• _ASSIGNED TASK_
Repeat exactly every line that comes at or after the line containing "The image size is (1716, 1696).", through the end of the entries below.

• _DATA FOR ANALYSIS_
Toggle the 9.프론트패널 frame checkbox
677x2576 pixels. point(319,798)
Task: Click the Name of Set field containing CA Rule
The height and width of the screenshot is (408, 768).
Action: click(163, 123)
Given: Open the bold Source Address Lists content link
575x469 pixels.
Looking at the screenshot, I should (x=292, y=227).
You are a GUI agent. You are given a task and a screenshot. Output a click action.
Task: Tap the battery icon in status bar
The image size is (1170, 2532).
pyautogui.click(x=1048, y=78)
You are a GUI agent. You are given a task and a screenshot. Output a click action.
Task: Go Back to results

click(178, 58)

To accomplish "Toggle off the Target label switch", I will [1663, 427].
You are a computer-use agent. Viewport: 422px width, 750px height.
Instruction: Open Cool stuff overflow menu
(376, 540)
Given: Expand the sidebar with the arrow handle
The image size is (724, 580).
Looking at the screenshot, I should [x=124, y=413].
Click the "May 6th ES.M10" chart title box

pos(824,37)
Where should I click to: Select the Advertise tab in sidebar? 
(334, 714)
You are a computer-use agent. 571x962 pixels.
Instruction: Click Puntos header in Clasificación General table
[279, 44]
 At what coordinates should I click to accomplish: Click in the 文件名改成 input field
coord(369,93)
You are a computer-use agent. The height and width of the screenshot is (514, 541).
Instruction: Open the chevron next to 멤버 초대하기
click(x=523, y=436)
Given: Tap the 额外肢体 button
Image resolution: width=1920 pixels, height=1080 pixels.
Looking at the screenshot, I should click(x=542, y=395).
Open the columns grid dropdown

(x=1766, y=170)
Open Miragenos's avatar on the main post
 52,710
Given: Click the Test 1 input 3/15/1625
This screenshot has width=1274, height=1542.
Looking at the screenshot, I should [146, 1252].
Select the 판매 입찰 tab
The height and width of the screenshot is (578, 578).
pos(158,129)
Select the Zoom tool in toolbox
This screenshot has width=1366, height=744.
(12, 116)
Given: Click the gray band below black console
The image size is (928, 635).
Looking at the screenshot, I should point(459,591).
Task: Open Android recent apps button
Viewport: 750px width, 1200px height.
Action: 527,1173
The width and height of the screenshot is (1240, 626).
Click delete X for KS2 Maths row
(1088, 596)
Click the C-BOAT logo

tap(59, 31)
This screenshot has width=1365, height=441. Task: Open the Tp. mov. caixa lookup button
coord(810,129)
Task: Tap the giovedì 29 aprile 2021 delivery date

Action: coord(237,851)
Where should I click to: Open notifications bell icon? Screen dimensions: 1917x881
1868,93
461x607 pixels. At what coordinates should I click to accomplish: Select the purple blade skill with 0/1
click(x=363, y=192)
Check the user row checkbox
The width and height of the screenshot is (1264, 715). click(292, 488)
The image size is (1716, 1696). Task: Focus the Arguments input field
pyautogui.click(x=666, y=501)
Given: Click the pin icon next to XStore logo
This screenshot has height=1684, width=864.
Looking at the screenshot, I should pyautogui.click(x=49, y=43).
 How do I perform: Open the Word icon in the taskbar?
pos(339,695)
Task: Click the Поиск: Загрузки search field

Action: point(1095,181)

• _RESPONSE TO THE TASK_
The image size is (1716, 1696). Task: Focus the Arguments input field
pyautogui.click(x=666, y=501)
Given: Click the pin icon next to XStore logo
This screenshot has height=1684, width=864.
Looking at the screenshot, I should pyautogui.click(x=49, y=43).
 How do I perform: Open the Word icon in the taskbar?
pos(339,695)
Task: Click the Поиск: Загрузки search field

Action: point(1095,181)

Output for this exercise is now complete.